→ **Exercise**:
Beginning with the line that includes "Click the heart icon next to Wunschliste" and ending with the last line of the entries below, set down each line exactly; include no pictures.

→ **Information shown**:
__________________________________________________

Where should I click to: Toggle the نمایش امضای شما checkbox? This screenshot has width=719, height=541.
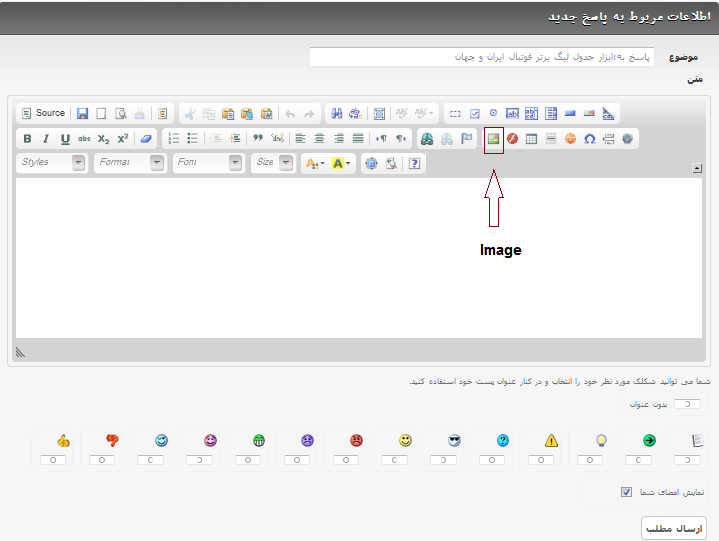click(626, 492)
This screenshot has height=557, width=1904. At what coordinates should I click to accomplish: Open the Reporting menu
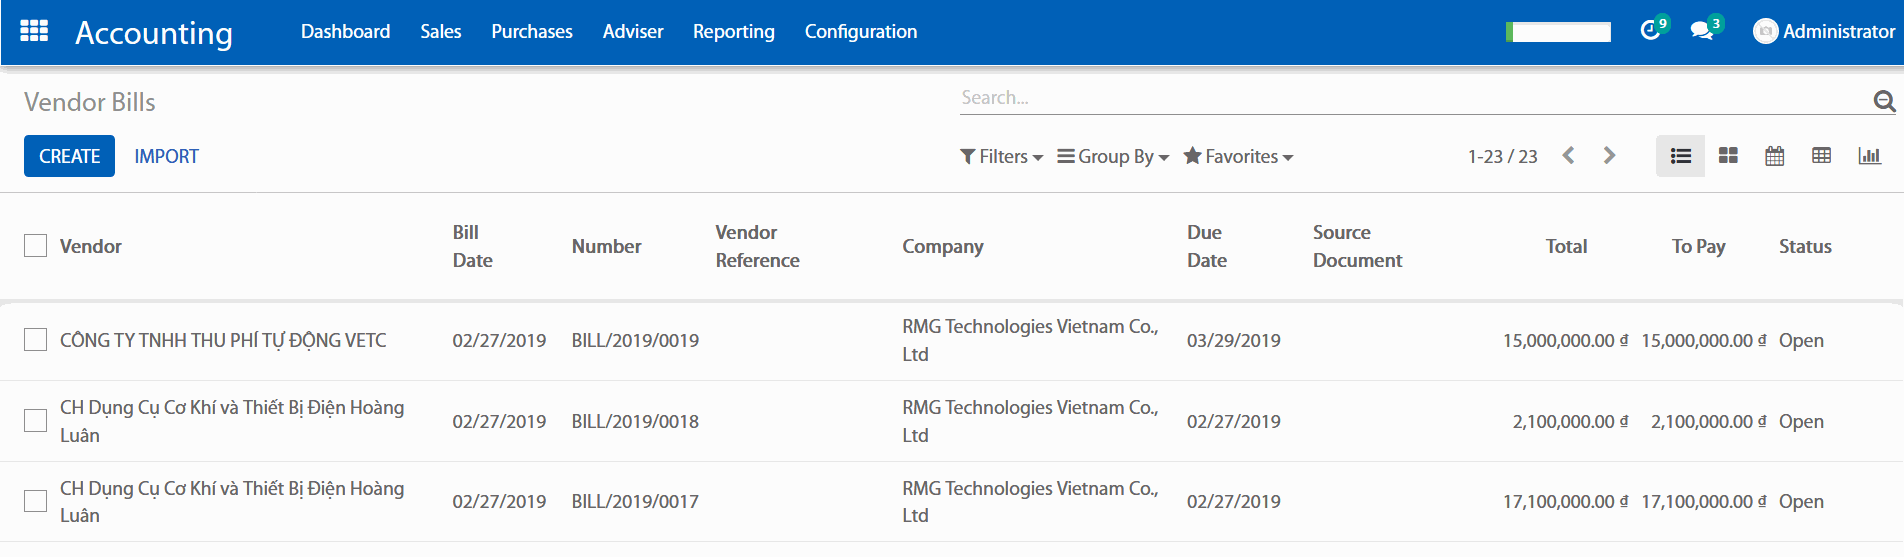coord(733,32)
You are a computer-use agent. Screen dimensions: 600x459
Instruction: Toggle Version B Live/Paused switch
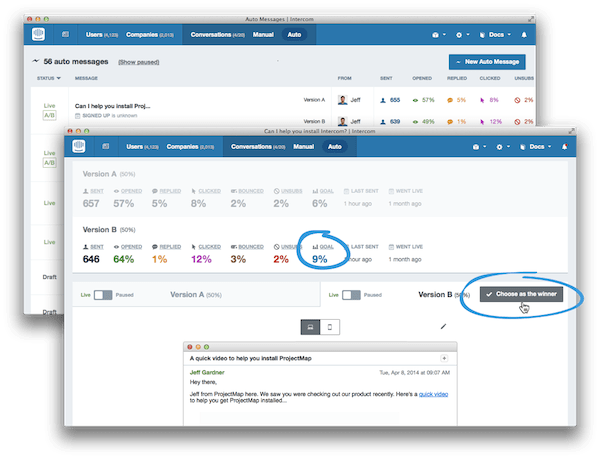(351, 295)
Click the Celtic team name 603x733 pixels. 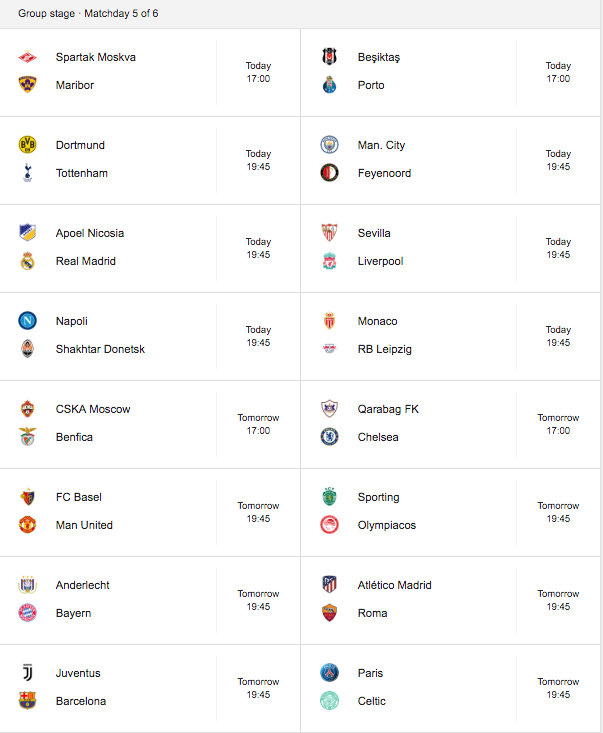point(372,701)
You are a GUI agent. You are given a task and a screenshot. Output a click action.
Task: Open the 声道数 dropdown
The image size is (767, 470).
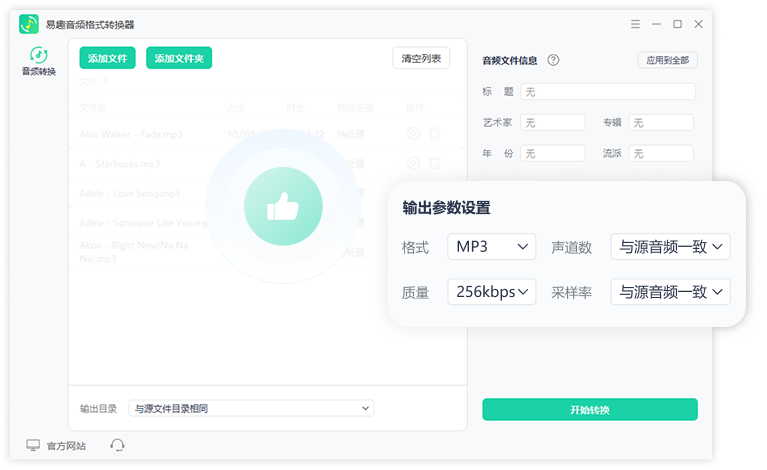click(x=670, y=246)
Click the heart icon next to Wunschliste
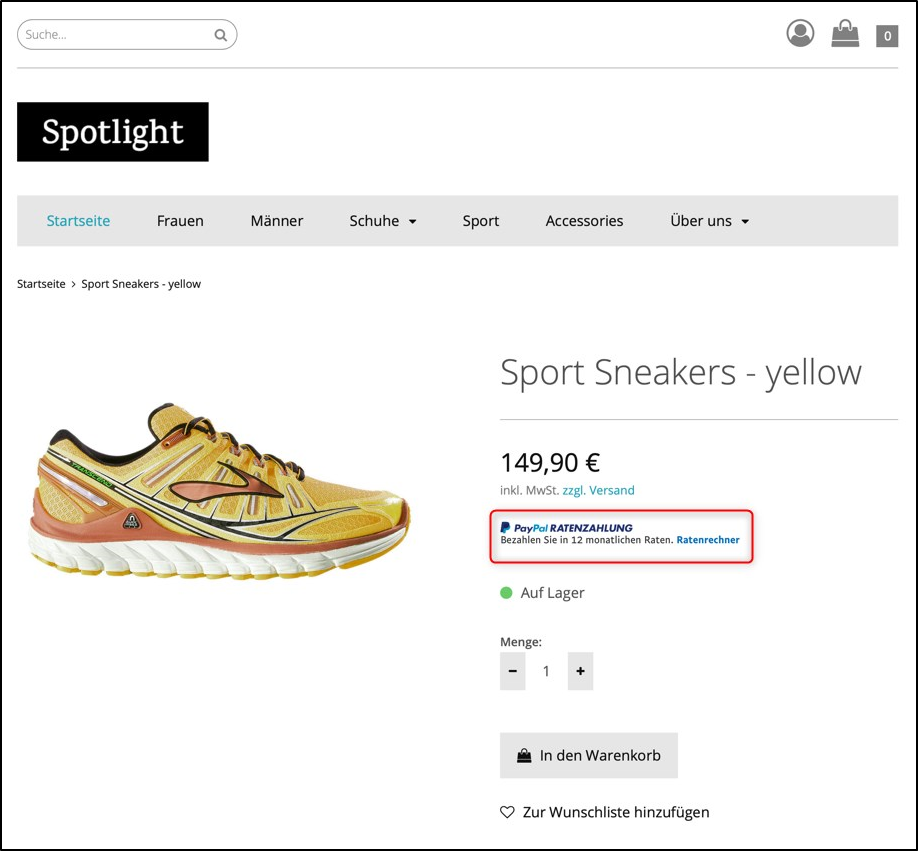This screenshot has width=918, height=851. coord(507,812)
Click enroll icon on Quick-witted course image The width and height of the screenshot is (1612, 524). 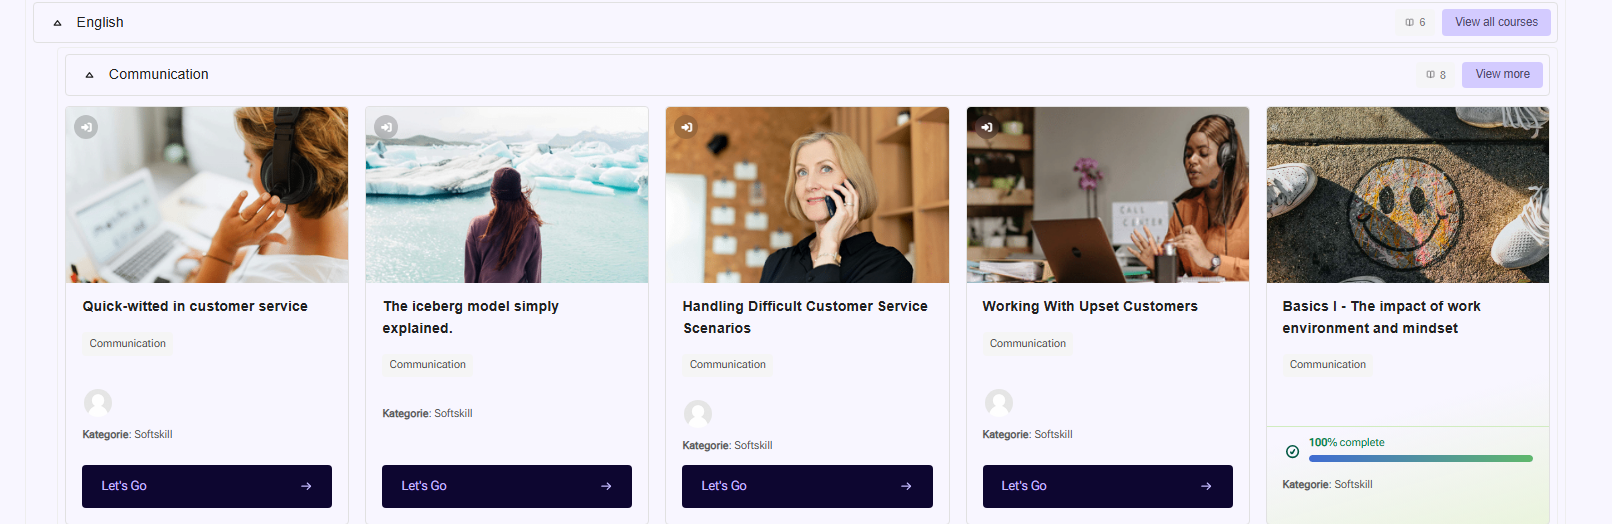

__________________________________________________

→ **Task result**:
Click the heart icon next to Wunschliste
This screenshot has width=918, height=851. coord(507,812)
Click enroll icon on Quick-witted course image The width and height of the screenshot is (1612, 524). 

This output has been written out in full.